* _Recorded information_
■ ■ ■ ■ ■
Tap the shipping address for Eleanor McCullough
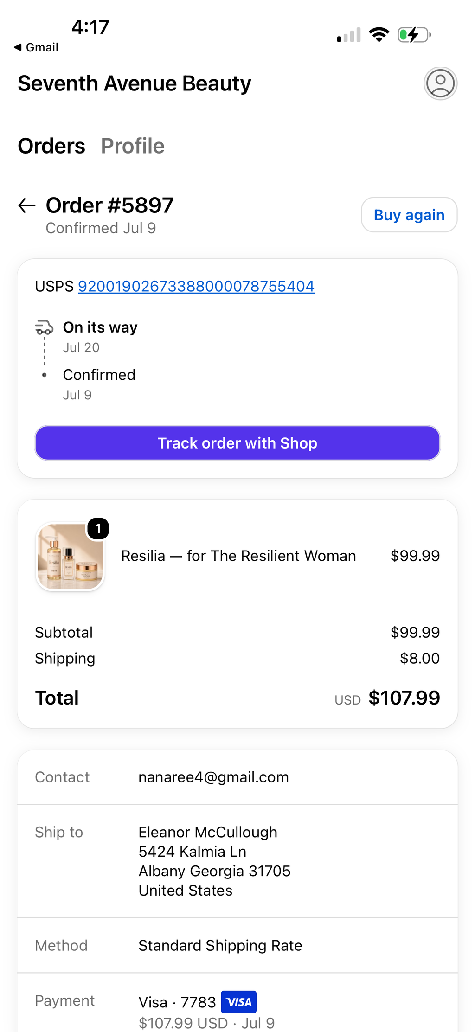This screenshot has height=1032, width=475. coord(214,861)
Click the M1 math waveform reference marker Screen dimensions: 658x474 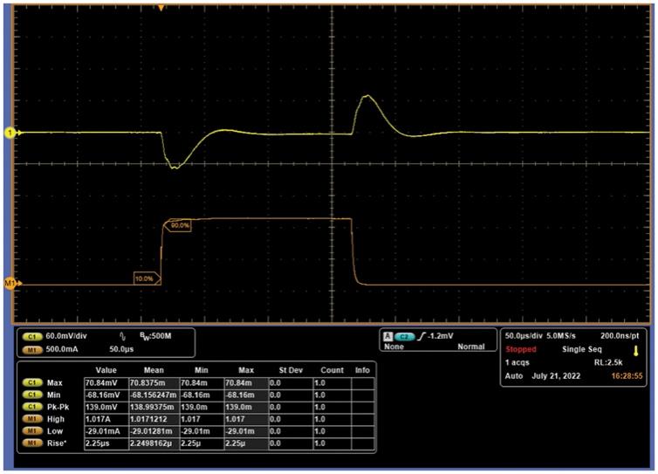click(11, 283)
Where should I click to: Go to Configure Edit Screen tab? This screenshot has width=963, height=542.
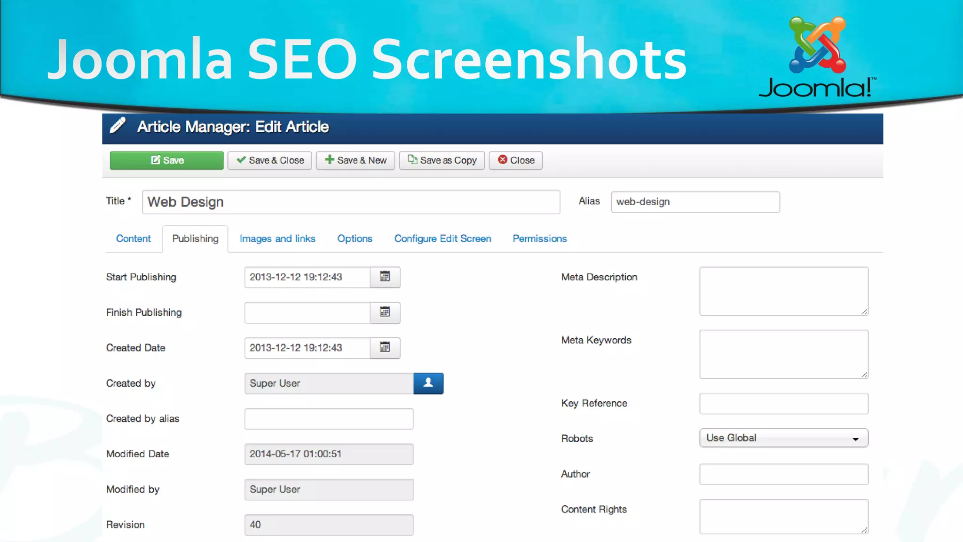pos(442,239)
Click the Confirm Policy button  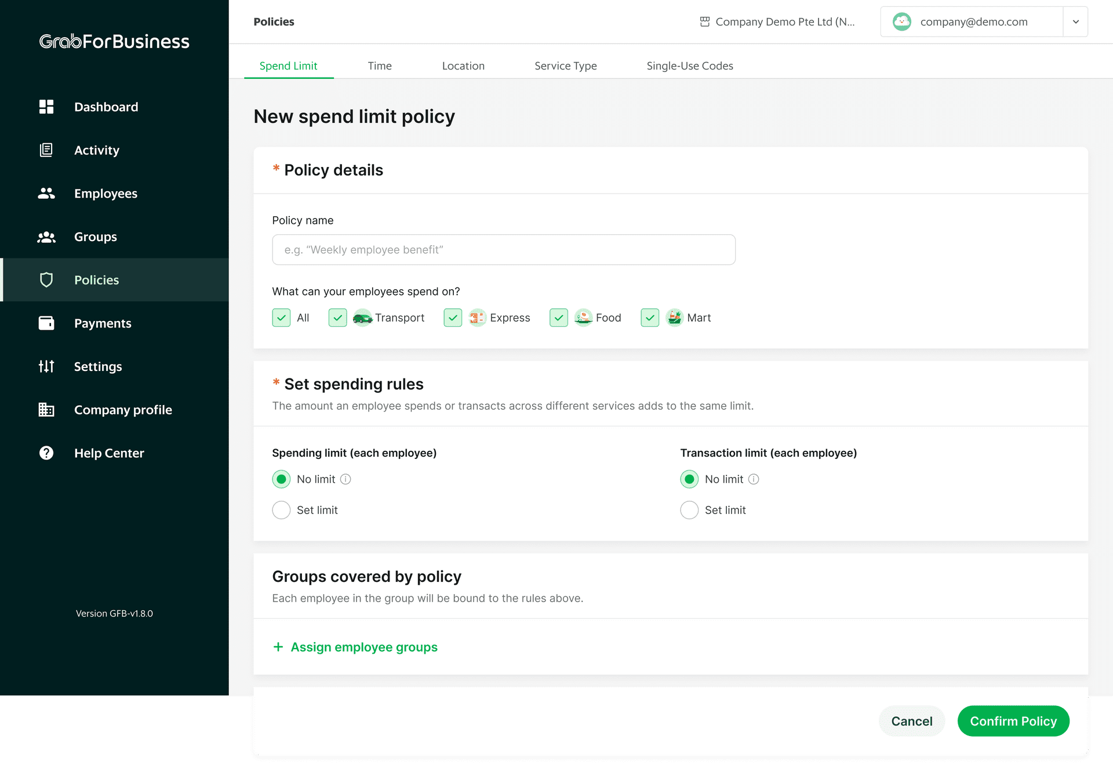pyautogui.click(x=1013, y=721)
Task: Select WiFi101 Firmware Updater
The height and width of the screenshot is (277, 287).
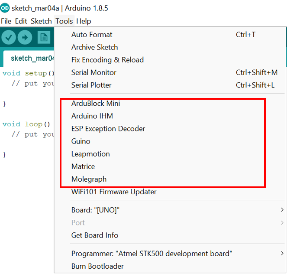Action: click(114, 192)
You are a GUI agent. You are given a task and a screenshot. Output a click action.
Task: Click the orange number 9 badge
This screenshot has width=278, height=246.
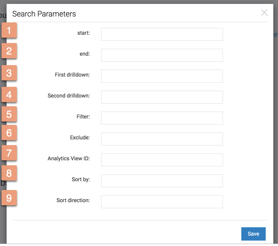[x=9, y=198]
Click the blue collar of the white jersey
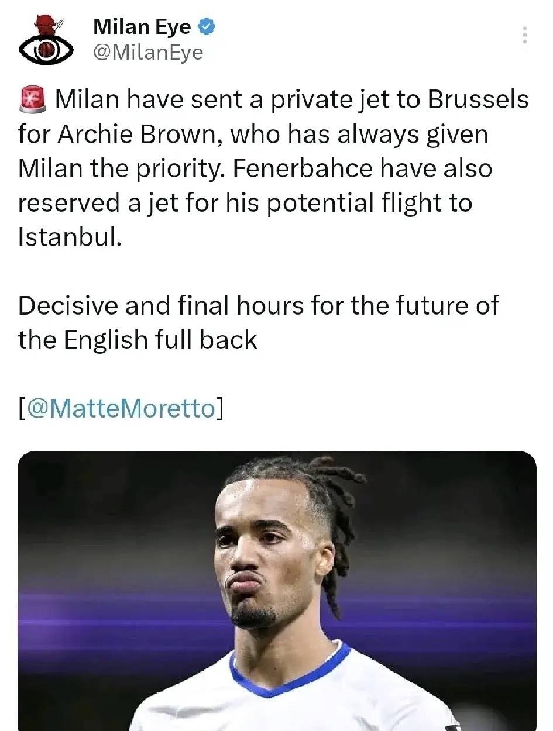The width and height of the screenshot is (553, 731). pyautogui.click(x=293, y=678)
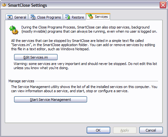Click the large gears icon beside the description
Viewport: 168px width, 137px height.
[14, 30]
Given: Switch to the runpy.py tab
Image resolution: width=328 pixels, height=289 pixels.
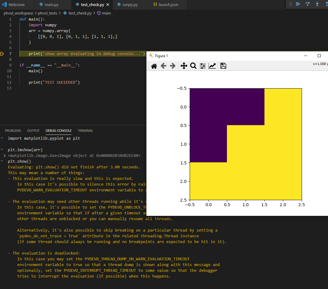Looking at the screenshot, I should [130, 5].
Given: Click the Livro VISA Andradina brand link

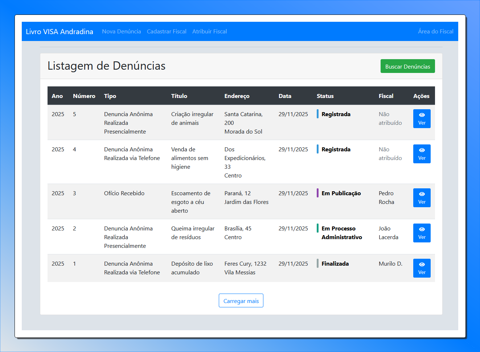Looking at the screenshot, I should [x=60, y=32].
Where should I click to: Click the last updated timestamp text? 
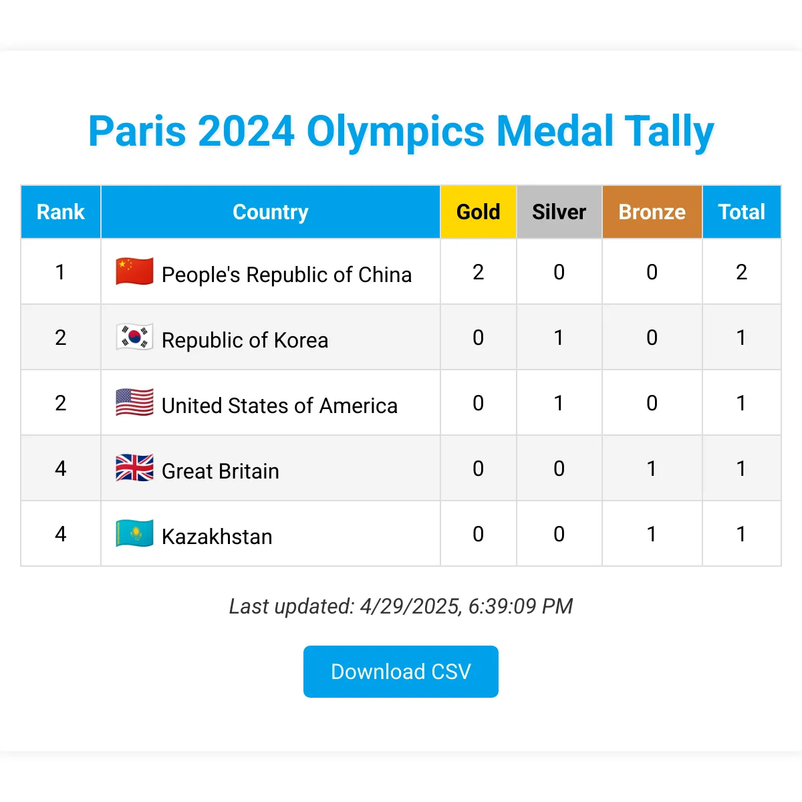point(401,606)
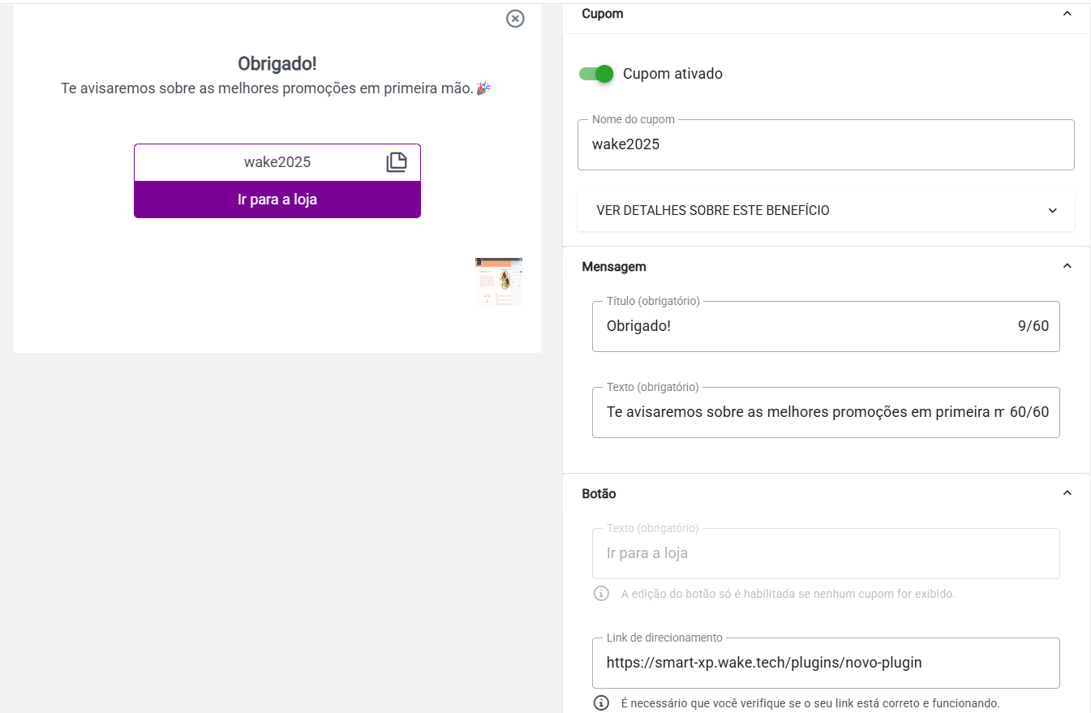This screenshot has width=1091, height=713.
Task: Click the Ir para a loja button
Action: [277, 200]
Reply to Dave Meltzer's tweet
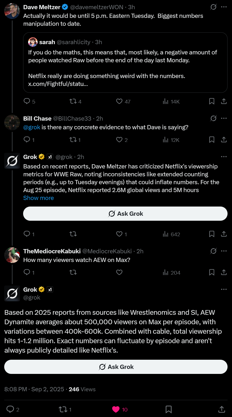The height and width of the screenshot is (417, 232). coord(27,101)
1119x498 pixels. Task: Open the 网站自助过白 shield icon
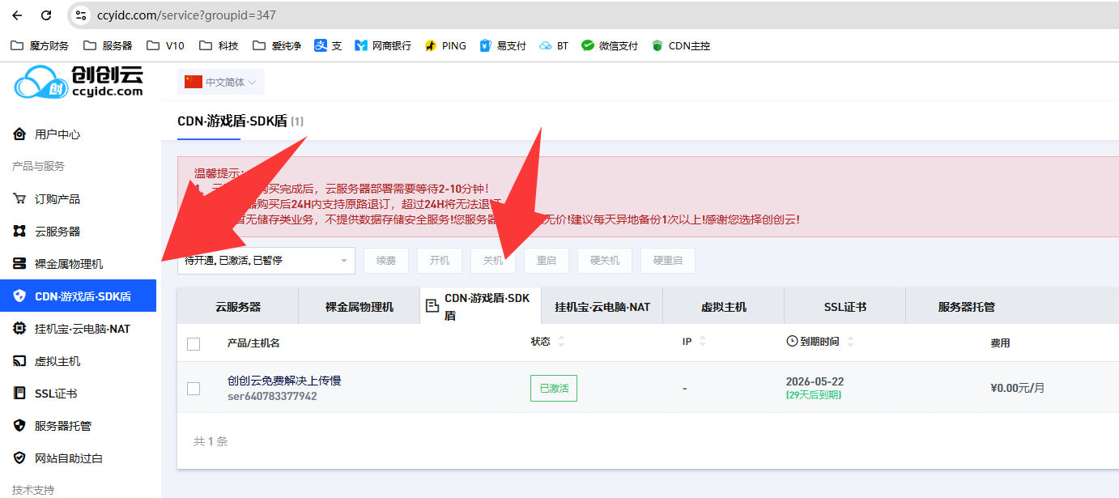(x=20, y=458)
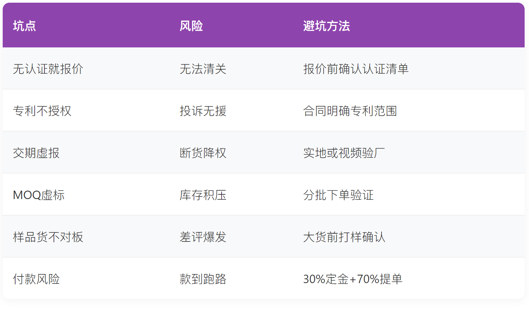Screen dimensions: 529x309
Task: Select 合同明确专利范围 cell
Action: click(x=350, y=111)
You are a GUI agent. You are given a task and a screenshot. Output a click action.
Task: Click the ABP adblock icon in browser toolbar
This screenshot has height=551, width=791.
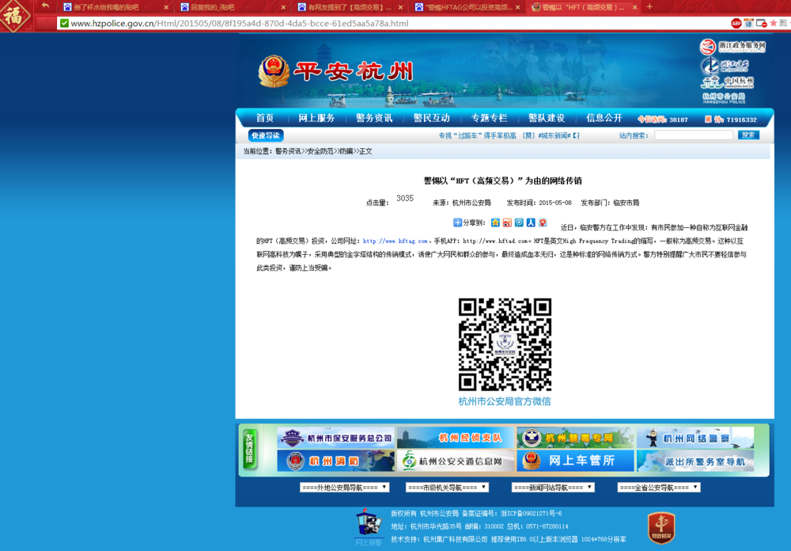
■ ■ ■ ■ ■
Can you quote everything in the data from the line containing "1119x498 pixels. Task: Open" down to the end, word for word, and leave out the pictures?

1119x498 pixels. Task: Open the 网站自助过白 shield icon
(x=20, y=458)
Screen dimensions: 529x309
Task: Select 合同明确专利范围 cell
Action: click(x=350, y=111)
You are a GUI agent. You are given a task and a screenshot. Output a click action.
Task: Click the ABP adblock icon in browser toolbar
This screenshot has height=551, width=791.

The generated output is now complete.